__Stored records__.
####

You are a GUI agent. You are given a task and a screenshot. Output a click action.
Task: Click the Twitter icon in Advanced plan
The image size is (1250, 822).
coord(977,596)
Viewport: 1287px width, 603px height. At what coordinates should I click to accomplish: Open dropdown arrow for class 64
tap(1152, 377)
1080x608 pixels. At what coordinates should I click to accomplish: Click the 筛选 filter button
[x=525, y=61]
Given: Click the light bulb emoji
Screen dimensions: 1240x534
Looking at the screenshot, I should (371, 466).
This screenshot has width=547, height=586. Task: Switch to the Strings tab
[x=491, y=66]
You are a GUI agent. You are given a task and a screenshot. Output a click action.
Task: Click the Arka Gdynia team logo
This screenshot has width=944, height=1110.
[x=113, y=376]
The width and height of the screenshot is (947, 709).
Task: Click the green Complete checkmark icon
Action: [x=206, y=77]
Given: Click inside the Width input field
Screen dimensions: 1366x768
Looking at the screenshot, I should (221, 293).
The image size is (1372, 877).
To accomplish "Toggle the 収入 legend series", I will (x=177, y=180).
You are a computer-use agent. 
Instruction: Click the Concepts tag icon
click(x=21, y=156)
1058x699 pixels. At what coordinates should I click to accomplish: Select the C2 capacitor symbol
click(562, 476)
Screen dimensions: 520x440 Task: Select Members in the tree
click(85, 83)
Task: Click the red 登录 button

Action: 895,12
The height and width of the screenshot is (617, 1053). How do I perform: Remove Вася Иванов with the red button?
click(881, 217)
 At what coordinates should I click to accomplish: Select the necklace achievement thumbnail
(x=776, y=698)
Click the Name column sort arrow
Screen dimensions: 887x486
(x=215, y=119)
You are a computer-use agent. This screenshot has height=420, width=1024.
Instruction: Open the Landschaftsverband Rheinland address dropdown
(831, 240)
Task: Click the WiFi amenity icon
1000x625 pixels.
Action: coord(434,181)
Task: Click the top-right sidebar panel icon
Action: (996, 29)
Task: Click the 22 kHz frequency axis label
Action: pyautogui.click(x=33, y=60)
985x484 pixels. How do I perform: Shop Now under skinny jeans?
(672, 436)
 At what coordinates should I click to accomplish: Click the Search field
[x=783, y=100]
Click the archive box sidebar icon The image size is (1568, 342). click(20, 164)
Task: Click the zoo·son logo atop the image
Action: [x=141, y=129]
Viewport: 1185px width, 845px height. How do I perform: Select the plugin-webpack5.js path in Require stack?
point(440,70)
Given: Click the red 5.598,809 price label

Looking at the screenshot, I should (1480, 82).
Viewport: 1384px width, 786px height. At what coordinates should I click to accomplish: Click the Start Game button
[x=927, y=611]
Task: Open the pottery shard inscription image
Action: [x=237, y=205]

####

__What you need to do__. Repeat each line above exactly as written.

__Result__.
You are a GUI agent. You are given a task and a screenshot. Output a click action.
Task: Click the Twitter icon in Advanced plan
The image size is (1250, 822).
coord(977,596)
Viewport: 1287px width, 603px height. At what coordinates should I click to accomplish: Open dropdown arrow for class 64
tap(1152, 377)
1080x608 pixels. At what coordinates should I click to accomplish: Click the 筛选 filter button
[x=525, y=61]
Given: Click the light bulb emoji
Screen dimensions: 1240x534
Looking at the screenshot, I should (371, 466).
This screenshot has width=547, height=586. Task: Switch to the Strings tab
[x=491, y=66]
You are a GUI agent. You are given a task and a screenshot. Output a click action.
Task: Click the Arka Gdynia team logo
This screenshot has width=944, height=1110.
[x=113, y=376]
The width and height of the screenshot is (947, 709).
Task: Click the green Complete checkmark icon
Action: [x=206, y=77]
Given: Click inside the Width input field
Screen dimensions: 1366x768
Looking at the screenshot, I should (221, 293).
The image size is (1372, 877).
To accomplish "Toggle the 収入 legend series", I will (x=177, y=180).
You are a computer-use agent. 
Instruction: Click the Concepts tag icon
click(x=21, y=156)
1058x699 pixels. At what coordinates should I click to accomplish: Select the C2 capacitor symbol
click(562, 476)
Screen dimensions: 520x440 Task: Select Members in the tree
click(85, 83)
Task: Click the red 登录 button

Action: 895,12
The height and width of the screenshot is (617, 1053). How do I perform: Remove Вася Иванов with the red button?
click(881, 217)
 At what coordinates should I click to accomplish: Select the necklace achievement thumbnail
(x=776, y=698)
Click the Name column sort arrow
Screen dimensions: 887x486
(x=215, y=119)
You are a computer-use agent. This screenshot has height=420, width=1024.
Instruction: Open the Landschaftsverband Rheinland address dropdown
(831, 240)
Task: Click the WiFi amenity icon
1000x625 pixels.
Action: coord(434,181)
Task: Click the top-right sidebar panel icon
Action: (996, 29)
Task: Click the 22 kHz frequency axis label
Action: pyautogui.click(x=33, y=60)
985x484 pixels. How do I perform: Shop Now under skinny jeans?
(672, 436)
 At what coordinates should I click to accomplish: Click the Search field
[x=783, y=100]
Click the archive box sidebar icon The image size is (1568, 342). click(20, 164)
Task: Click the zoo·son logo atop the image
Action: [x=141, y=129]
Viewport: 1185px width, 845px height. How do I perform: Select the plugin-webpack5.js path in Require stack?
point(440,70)
Given: Click the red 5.598,809 price label

Looking at the screenshot, I should (1480, 82).
Viewport: 1384px width, 786px height. At what coordinates should I click to accomplish: Click the Start Game button
[x=927, y=611]
Task: Open the pottery shard inscription image
Action: [x=237, y=205]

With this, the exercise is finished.